Exercise: Which lines below hold the word "width"? Report each one.

Provided material:
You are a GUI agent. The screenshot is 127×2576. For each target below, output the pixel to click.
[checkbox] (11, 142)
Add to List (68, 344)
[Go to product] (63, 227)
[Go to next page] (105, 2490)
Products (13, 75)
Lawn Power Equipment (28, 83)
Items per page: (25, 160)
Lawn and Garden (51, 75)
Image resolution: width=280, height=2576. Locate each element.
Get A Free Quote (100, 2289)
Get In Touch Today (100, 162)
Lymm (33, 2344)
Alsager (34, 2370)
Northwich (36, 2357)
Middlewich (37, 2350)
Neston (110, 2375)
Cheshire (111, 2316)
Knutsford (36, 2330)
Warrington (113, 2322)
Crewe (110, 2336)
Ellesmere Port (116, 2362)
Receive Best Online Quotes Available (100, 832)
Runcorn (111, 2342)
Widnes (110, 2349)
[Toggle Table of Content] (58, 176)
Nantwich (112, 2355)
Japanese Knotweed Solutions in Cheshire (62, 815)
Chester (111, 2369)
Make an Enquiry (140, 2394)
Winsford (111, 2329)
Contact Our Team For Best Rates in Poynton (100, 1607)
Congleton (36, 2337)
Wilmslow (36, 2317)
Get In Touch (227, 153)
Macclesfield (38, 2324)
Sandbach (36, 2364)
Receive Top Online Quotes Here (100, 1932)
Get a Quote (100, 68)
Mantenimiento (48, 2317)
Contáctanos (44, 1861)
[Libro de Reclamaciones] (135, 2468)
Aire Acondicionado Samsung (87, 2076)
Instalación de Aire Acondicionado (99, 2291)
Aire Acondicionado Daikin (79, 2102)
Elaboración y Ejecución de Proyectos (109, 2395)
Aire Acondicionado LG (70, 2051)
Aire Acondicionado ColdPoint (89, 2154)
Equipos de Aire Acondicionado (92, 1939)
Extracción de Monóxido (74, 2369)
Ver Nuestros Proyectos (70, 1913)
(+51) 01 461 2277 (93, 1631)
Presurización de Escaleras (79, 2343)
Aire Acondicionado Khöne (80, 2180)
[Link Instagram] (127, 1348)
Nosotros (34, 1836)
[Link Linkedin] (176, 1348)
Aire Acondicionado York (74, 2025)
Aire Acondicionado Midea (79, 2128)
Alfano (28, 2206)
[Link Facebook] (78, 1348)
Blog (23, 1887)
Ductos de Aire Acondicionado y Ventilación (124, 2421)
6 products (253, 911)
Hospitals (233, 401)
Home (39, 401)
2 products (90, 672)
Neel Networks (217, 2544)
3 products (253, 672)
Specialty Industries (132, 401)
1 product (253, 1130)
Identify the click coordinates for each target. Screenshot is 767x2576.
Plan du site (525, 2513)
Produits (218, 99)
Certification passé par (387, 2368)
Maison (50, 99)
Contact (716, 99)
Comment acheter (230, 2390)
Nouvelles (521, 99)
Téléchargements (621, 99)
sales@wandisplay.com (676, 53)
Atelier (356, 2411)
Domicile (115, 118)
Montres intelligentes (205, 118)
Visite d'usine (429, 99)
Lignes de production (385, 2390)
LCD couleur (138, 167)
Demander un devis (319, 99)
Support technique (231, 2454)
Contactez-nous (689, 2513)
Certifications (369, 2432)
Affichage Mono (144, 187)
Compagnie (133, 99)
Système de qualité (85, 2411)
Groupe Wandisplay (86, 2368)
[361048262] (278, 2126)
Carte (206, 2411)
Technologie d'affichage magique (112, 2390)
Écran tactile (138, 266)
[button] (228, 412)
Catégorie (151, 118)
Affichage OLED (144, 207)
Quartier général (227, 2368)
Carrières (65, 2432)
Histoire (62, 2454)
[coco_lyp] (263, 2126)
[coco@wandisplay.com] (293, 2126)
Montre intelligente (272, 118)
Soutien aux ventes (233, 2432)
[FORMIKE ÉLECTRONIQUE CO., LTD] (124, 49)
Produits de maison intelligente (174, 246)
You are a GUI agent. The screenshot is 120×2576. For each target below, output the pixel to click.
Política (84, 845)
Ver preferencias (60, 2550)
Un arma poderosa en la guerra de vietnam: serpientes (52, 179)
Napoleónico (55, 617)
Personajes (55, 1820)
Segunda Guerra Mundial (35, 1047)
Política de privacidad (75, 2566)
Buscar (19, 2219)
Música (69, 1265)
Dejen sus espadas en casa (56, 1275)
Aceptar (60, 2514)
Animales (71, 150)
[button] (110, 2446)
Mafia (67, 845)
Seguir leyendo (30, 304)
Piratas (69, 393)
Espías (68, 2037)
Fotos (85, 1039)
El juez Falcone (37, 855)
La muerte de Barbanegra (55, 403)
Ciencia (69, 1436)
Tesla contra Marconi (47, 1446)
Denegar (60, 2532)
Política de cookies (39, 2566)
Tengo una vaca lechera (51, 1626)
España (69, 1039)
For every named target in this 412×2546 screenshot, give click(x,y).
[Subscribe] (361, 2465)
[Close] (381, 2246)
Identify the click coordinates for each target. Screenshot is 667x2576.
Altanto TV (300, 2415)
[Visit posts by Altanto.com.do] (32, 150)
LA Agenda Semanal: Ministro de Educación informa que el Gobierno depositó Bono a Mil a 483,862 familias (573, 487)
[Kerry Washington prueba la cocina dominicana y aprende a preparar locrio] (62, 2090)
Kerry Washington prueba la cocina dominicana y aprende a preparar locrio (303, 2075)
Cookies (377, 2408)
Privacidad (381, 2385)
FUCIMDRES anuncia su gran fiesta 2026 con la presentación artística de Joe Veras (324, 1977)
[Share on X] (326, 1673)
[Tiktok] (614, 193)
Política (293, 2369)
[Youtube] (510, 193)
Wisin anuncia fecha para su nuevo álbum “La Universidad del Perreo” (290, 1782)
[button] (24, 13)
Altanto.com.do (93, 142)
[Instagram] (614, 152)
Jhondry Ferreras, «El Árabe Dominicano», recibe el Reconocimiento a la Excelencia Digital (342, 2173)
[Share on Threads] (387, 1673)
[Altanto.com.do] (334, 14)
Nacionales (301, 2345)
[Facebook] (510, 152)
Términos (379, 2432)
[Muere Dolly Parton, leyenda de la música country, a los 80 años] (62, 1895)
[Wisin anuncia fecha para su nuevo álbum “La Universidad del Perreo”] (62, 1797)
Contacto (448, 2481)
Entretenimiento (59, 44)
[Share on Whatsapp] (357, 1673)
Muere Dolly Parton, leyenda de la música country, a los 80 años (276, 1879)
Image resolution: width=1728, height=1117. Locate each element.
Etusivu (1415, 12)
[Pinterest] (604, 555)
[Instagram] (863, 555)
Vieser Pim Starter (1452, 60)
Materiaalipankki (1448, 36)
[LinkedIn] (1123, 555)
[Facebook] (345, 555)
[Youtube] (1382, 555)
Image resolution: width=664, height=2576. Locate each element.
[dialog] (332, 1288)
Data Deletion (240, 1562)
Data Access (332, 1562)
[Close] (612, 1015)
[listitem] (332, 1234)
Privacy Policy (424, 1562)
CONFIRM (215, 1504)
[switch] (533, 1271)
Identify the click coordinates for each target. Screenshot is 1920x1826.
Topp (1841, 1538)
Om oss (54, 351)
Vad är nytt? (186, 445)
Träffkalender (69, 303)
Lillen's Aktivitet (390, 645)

Result:
Image resolution: width=280, height=2576. Locate each element.
Image resolution: width=1728, height=1117. Locate each element.
Image resolution: width=664, height=2576. Locate each element.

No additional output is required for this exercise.